Gesù, osservando il comportamento degli invitati, offre ai suoi ascoltatori alcuni consigli nella forma di garbati ammonimenti: quando sei invitato a un banchetto non sceglierei posti più importanti; e se inviti qualcuno alla tua tavola non attenderti che l'invito ti sia ricambiato. Attraverso questo discorso riceviamo più che semplici consigli di buone maniere.
Gesù sceglie la forma della parabola perché la tavola stessa è una parabola. La tavola, luogo di ristoro, dove attraverso il cibo non solo il palato distingue il buono dal cattivo, ma dove nella condivisione e nella comunione vissuta si fa l'esperienza del bene e anche del male. La tavola è luogo di amicizia, di convivialità, di gioia, ma può essere anche il luogo di prepotenza, di scontro e di aggressività.
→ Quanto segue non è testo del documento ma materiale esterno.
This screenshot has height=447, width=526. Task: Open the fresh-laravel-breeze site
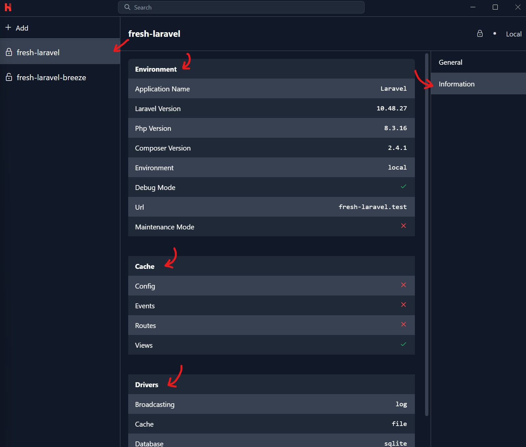[x=51, y=78]
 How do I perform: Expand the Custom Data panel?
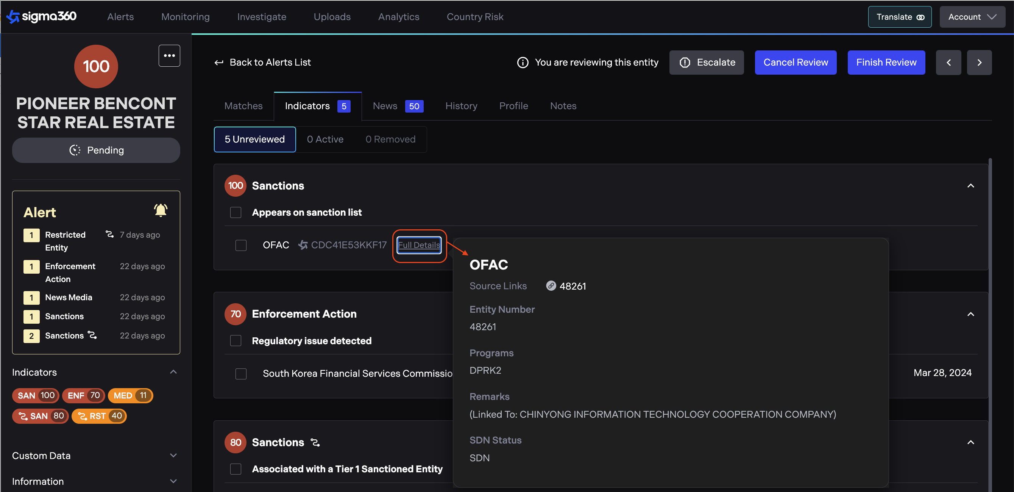(173, 455)
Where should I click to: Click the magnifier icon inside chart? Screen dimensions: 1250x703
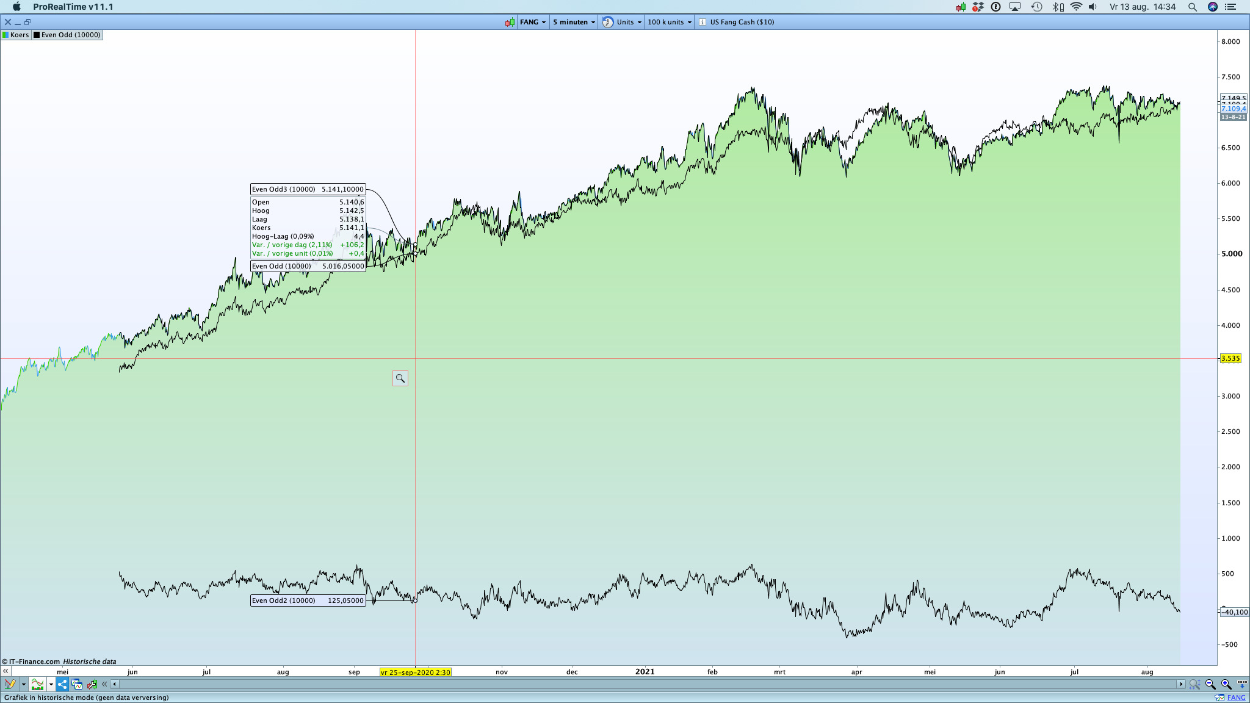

Attraverso l'insegnamento evangelico sulla tavola è tutta la vita cristiana che viene evocata. Infatti, cos'è la conversione se non la rinuncia a un posto che ci siamo scelti da noi stessi? Cos'è l'umiltà se non l'accettare il posto che ci è indicato o che ci aspetta?
Il posto a tavola è metafora del posto nella vita. Cos'è l'obbedienza se non il fatto di lasciare all'altro il posto che può giustamente pretendere? E nei rapporti quotidiani con gli altri, non siamo forse chiamati a preferire, alle relazioni privilegiate con i più vicini o con i ricchi, l'accoglienza di tutti e in particolare con chi è socialmente rifiutato, al punto da aprirci all'ospitalità universale verso chi non ha nulla da darci in contraccambio e perfino all'amore per i nemici? A coloro che si assumono il rischio di questi comportamenti radicali, Gesù promette che «saranno esaltati» e che «saranno beati». A chi sceglie di viverla seriamente, la vita cristiana non assicura la felicità ma promette di vedere i propri orizzonti incomparabilmente allargati.
Ma se tutto questo ci viene richiesto è solo perché colui che lo esige l'ha anche vissuto: Gesù ha offerto con la sua vita la prova che tali atteggiamenti sono praticabili. Da Figlio di Dio ha scelto per sé l'ultimo posto tra gli uomini, dalla nascita in una mangiatoia alla morte infamante nella nudità vergognosa della croce. E con i suoi incontri ha manifestato l'atteggiamento estremo dell'accoglienza senza discriminazioni di appartenenza sociale, di sesso, di religione ecc. E a noi ha perfino promesso un invito al banchetto del Regno. È a partire da sé stesso che Gesù parla quando descrive quel padrone di casa che ritiene «beato, perché gli invitati non hanno da ricambiargli». Fare le cose nelle quali si crede senza attendere ricompensa, contraccambio, ringraziamento è uno degli insegnamenti più limpidi del Vangelo.
Di quest'invito, l'eucaristia costituisce un segno e un pegno: osiamo, dunque, avvicinarci alla tavola della comunione nel timore del Signore, ma anche nella fiducia di chi sa che, nonostante la propria ingratitudine, è a lui che Gesù si rivolge dicendogli: «Amico, vieni più avanti».